===== Material for this exercise

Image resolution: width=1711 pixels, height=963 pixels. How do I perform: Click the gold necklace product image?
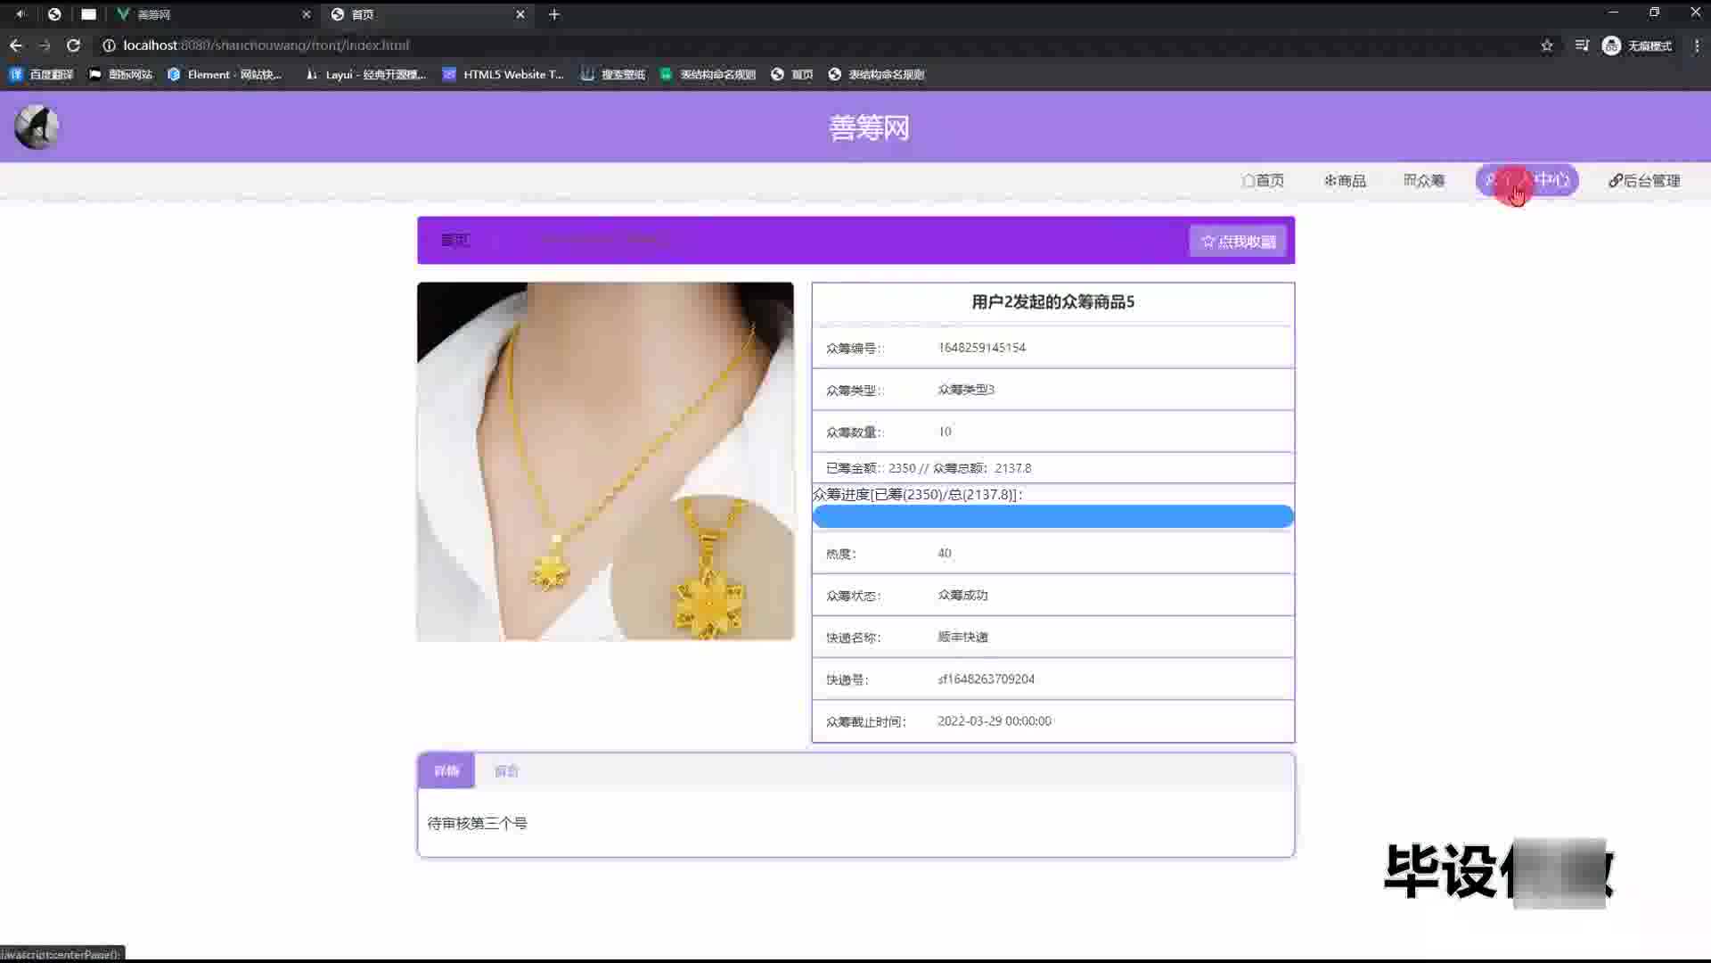pyautogui.click(x=605, y=461)
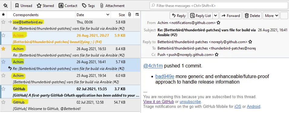This screenshot has width=289, height=113.
Task: Star the zoe@betterbird.eu message
Action: [x=3, y=22]
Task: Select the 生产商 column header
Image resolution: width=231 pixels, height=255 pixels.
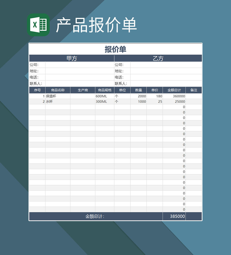Action: [83, 90]
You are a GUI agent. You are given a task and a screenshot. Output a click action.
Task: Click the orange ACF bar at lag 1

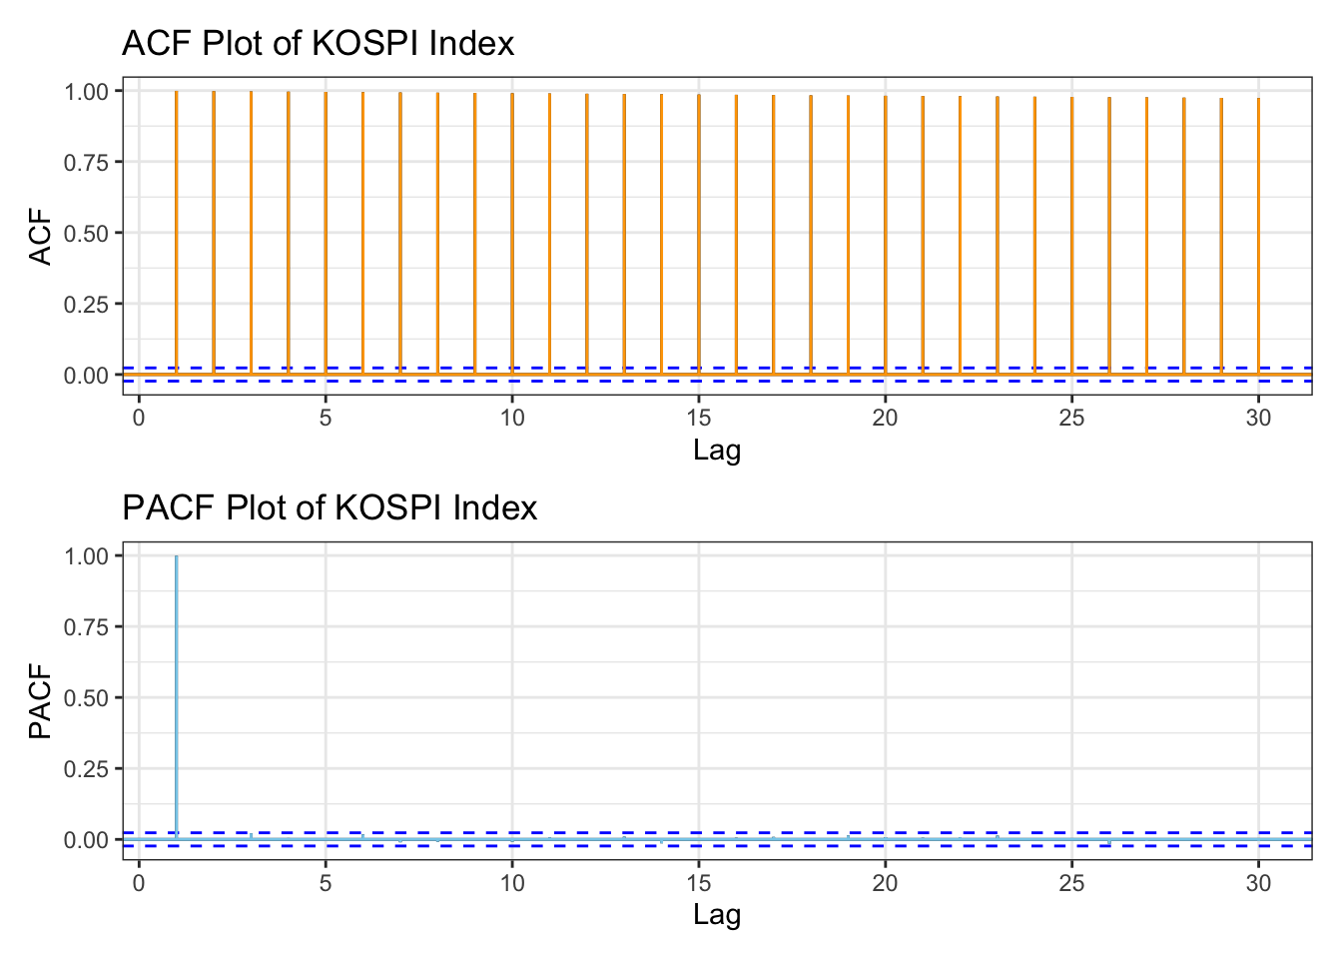click(x=177, y=232)
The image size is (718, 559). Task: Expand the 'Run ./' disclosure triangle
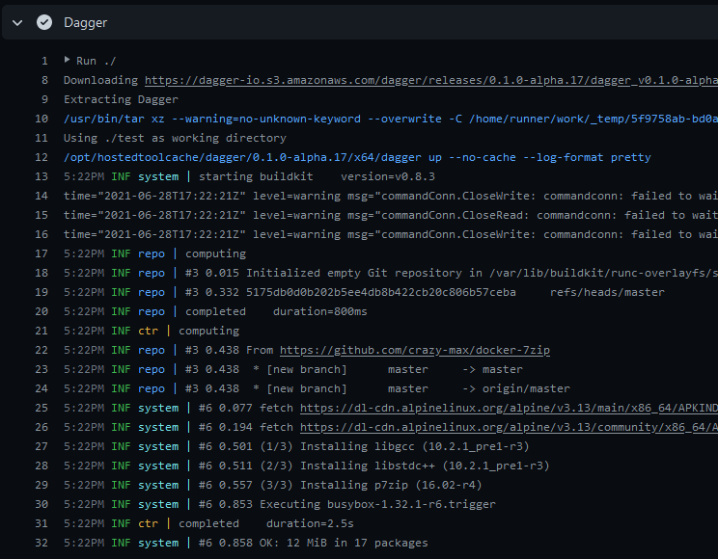[x=67, y=61]
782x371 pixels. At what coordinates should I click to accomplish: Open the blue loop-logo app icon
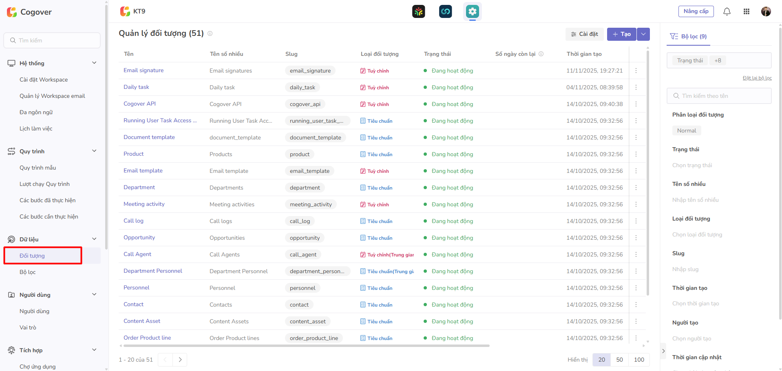445,11
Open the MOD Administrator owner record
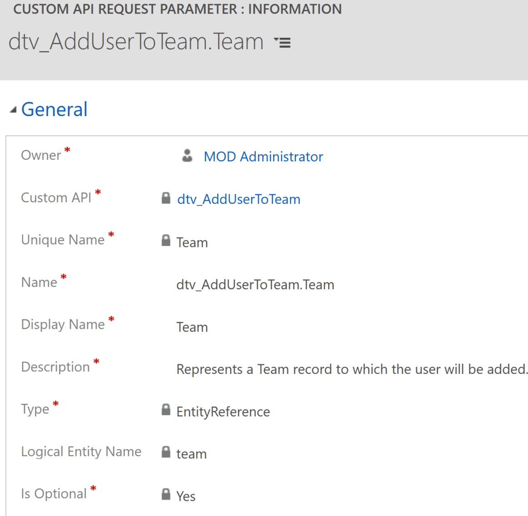 pyautogui.click(x=263, y=156)
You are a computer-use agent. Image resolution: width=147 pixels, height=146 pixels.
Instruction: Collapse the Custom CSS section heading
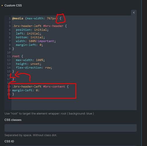[x=13, y=6]
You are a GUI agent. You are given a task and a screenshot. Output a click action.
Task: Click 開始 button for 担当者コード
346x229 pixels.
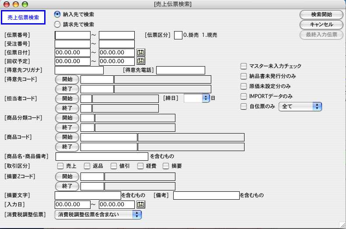point(67,98)
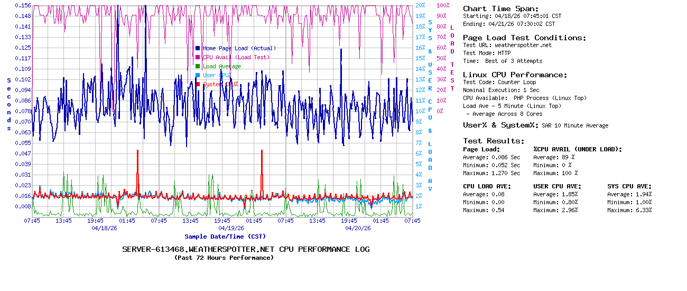This screenshot has width=687, height=291.
Task: Click the Test Results heading
Action: click(x=494, y=141)
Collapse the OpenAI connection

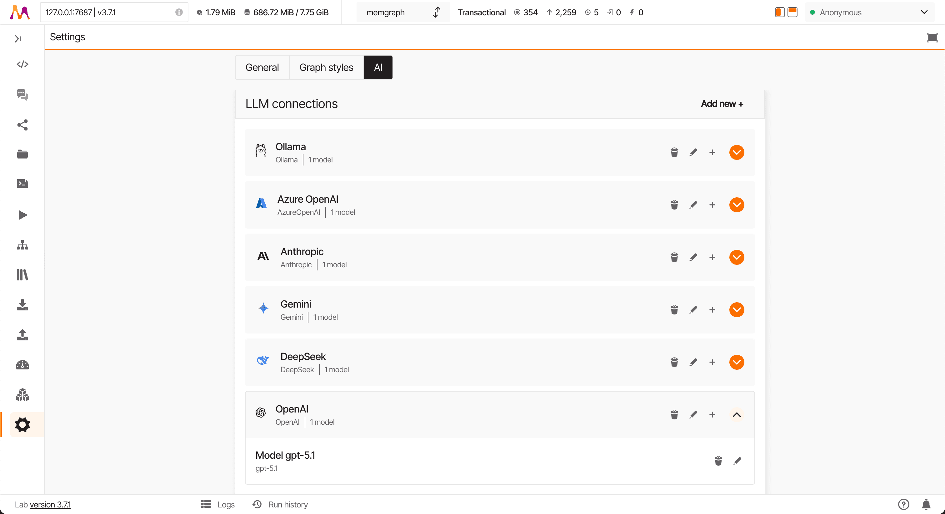coord(736,415)
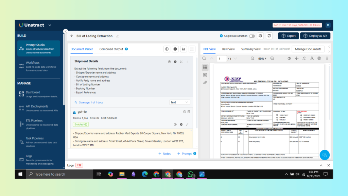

==========

**Work to do**:
Change "Image resolution" to "Image dimensions" throughout all the items above and rewrite the lines with every other part left unchanged. Omit the pictures from your answer.

**Solution below**:
Image dimensions: width=1711 pixels, height=963 pixels. How do I perform: Click the gold necklace product image?
pyautogui.click(x=605, y=461)
This screenshot has width=289, height=113.
Task: Star the zoe@betterbird.eu message
Action: [x=3, y=22]
Task: Select the 生产商 column header
Image dimensions: width=231 pixels, height=255 pixels.
Action: [83, 90]
You are a GUI agent. You are given a task and a screenshot. Output a click action.
Task: Click the orange ACF bar at lag 1

click(x=177, y=232)
The image size is (718, 559). Task: Expand the 'Run ./' disclosure triangle
[x=67, y=61]
782x371 pixels. At what coordinates should I click to accomplish: Open the blue loop-logo app icon
445,11
Open the MOD Administrator owner record
 pyautogui.click(x=263, y=156)
You are a computer-use agent. Image dimensions: width=147 pixels, height=146 pixels.
Instruction: Collapse the Custom CSS section heading
[x=13, y=6]
You are a GUI agent. You are given a task and a screenshot. Output a click action.
Task: Click 開始 button for 担当者コード
346x229 pixels.
point(67,98)
This screenshot has width=687, height=291.
Task: Click the Test Results heading
Action: click(x=494, y=141)
Collapse the OpenAI connection

coord(736,415)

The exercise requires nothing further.